Interestingly, lung fibroblast growth and adhesion were promoted due to P53 suppression, and were inhibited by the absence of CD274 (PD-L1) [77]. Fibroblasts and macrophages express monocyte chemotactic protein-1 (MCP-1) an effector of P53 [78,79]. MCP-1-induced protein 1 (MCPIP1) is a pivotal downstream target of MCP-1, which causes autophagy in SiO2 induced pulmonary fibrosis. Activation of P53 regulated the MCPIP1-mediated autophagy and apoptosis [80].
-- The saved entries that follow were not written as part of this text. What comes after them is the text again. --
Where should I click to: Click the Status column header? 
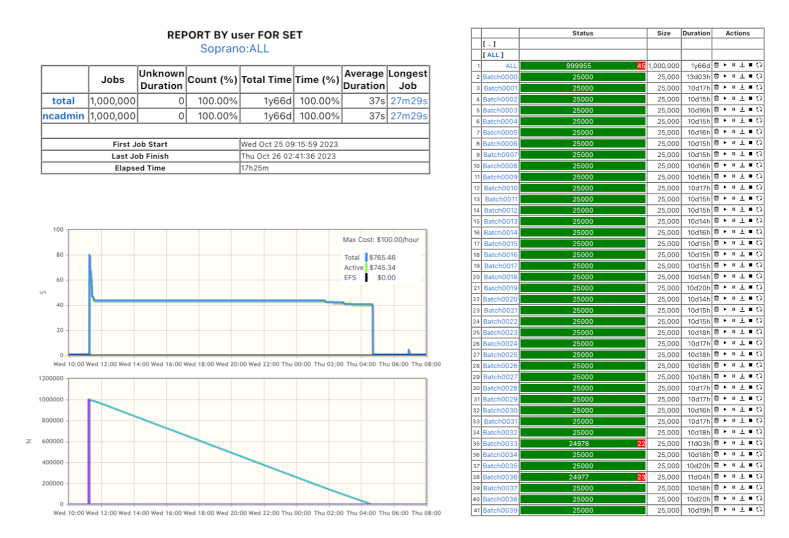[x=583, y=33]
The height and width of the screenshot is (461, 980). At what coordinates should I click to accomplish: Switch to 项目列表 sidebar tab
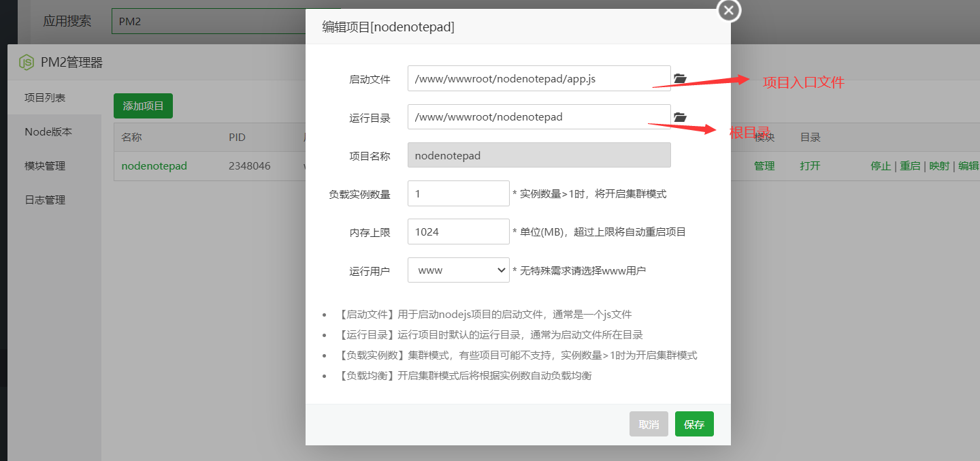tap(45, 98)
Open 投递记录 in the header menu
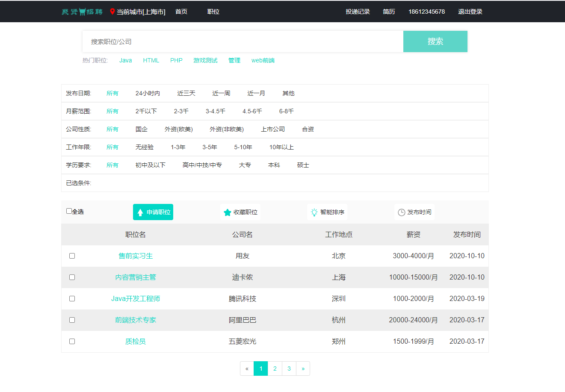The image size is (565, 392). point(358,12)
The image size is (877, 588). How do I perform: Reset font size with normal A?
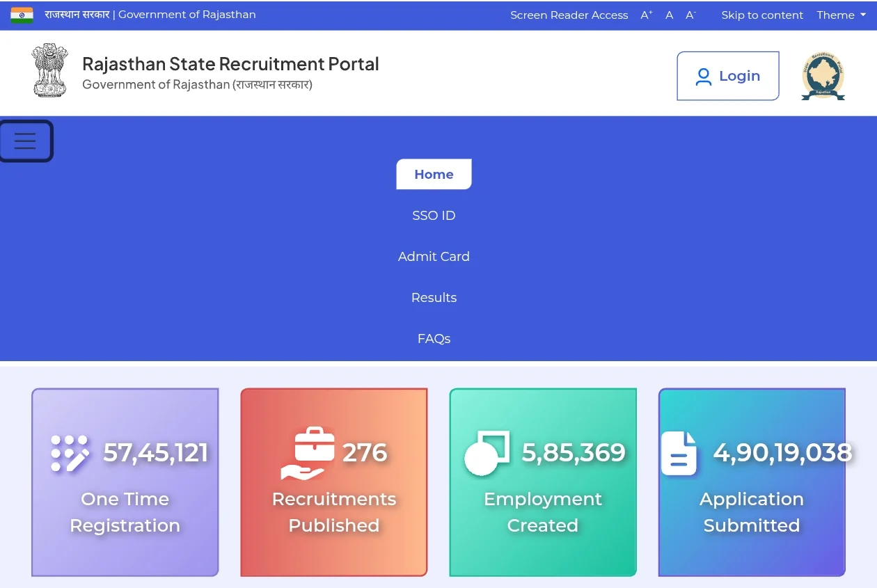click(x=669, y=15)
Aged lungs are prone to infectious diseases due to decreased mucociliary clearance, impaired innate and adaptive immunity [[81], [82], [83], [84], [85], [86], [87], [88]]. In mouse pneumonia models, the cytokines and chemokine levels were higher in aged mice [85]. The peripheral airway and lung parenchymal cells sustained inflammatory symptoms, the major characteristic of age-related COPD and IPF. Targeting cellular senescence may delay pulmonary fibrosis [89]. The senescence of AECs type II was induced by PAI-1 (serpine 1) in IPF lungs via the activation of the p53-p21-Rb pathway [90]. Oxidative stress and ROS generation triggered pulmonary fibrosis. P53 modulates the redox status of lung cells, since induction of P53 by nutlin-3a and Hsp90 inhibitors suppressed ROS generation [64].
3. COPD
Chronic obstructive pulmonary disease (COPD) is a lung disease associated with chronic airway inflammation, which limits the airflow in the lungs. The underlying mechanisms responsible for the development of COPD involve inflammation, apoptosis, and airway epithelial remodeling [[91], [92], [93]]. It was reported that 80 % of lung cancer patients suffer from COPD [94].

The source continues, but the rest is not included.